On October 2nd, 2020, French President Emmanuel Macron delivered a speech on cracking down on radical Islamists and the “Muslim separatism” in France after many attacks had occurred by radical Muslims. Fast forward to Wednesday 18th, President Macron discusses a “long-planned” bill that will be addressed in the French cabinet. He states that the bill will “challenge to fight against those who go off the rails in the name of religion … while protecting those who believe in Islam and are full citizens of the republic.” According to Local France News, the bill is called loi confortant les principes républicains (law confirming republican principles), and its final draft will be discussed in parliament on December 9th, 2020.

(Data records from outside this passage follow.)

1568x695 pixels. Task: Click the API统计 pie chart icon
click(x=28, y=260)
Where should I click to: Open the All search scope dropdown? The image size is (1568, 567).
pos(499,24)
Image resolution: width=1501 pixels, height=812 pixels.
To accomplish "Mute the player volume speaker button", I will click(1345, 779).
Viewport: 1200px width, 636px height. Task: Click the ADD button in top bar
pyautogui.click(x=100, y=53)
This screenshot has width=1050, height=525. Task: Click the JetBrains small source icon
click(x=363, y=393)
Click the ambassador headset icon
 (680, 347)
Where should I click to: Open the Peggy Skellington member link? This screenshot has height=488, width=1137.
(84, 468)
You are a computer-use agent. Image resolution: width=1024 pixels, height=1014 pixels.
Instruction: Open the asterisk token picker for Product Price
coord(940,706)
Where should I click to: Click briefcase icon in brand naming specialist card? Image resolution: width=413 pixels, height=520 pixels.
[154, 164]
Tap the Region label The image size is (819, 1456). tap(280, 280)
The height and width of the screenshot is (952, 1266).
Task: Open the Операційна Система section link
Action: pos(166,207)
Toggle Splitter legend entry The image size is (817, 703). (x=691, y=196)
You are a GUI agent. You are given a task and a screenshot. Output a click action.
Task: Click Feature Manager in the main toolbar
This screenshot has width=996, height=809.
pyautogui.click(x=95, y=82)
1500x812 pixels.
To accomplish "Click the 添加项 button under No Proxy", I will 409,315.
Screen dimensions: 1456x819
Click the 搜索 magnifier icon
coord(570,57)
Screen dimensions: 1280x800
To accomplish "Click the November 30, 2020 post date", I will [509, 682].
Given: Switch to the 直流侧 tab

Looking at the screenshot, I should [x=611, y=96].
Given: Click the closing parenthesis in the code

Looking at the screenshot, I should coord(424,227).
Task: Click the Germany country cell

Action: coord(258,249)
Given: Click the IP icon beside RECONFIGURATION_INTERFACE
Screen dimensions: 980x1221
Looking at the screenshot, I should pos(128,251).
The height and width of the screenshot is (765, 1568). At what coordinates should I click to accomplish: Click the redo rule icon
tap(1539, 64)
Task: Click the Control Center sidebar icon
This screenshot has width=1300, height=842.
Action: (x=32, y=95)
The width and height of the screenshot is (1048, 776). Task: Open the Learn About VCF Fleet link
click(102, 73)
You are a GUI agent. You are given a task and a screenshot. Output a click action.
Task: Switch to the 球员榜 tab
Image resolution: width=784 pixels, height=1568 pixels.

The loi confortant les principes républicains will set out to make it an offence for any person to share personal information, especially any share of identification if a person exists who wants to harm them. This follows the incident involving Samuel Paty, a professor who showed his class a cartoon of the Prophet Muhammad and was subsequently beheaded by a radical Islamist. This bill will also provide each child with an ID number to ensure they are attending school. These numbers are currently used under law but will include homeschooled children and those in private schools. Gérald Darmanin, France’s Minister of the Interior, believes it will work to “save children from the clutches of the Islamists.” The bill also can intimidate teachers, and officials, as well as keep accountable NGOs and charities suspected of being infiltrated by radical Islamists. Additionally, judges will be able to ban any individual from entering a place of worship in the event of the “conviction of provocation act of terrorism.”
The Washington Post, however, has criticized President Macron’s act to “reform Islam” and clamp down on “Islam separatism” as systemic racism rather than dealing with radical Islamic terrorism. According to the New York Post, in 2016, there was a high population of Muslims living in ghettos located in Paris and Brussels incubating and creating Islamic extremists. The two brothers who carried out the Charlie Hebdo massacre in January 2015 lived in these incubators. Ghettos are also places where police typically do not visit, unemployment is rampant, and radical Islamists aggressively recruit young men for the Jihad. Some of these young men are already radicalized Muslim men who have travelled from Syria and live in these ghettos. Soeren Kern, a senior fellow at Gatestone Institute, states, “These ghettos are called ‘no-go zones,’ very deprived areas in many northern European cities. I call them stateless; they’re not accepted in France and Belgium.” He believes this problem will not be fixed easily as radicalism is passed on from generation to generation.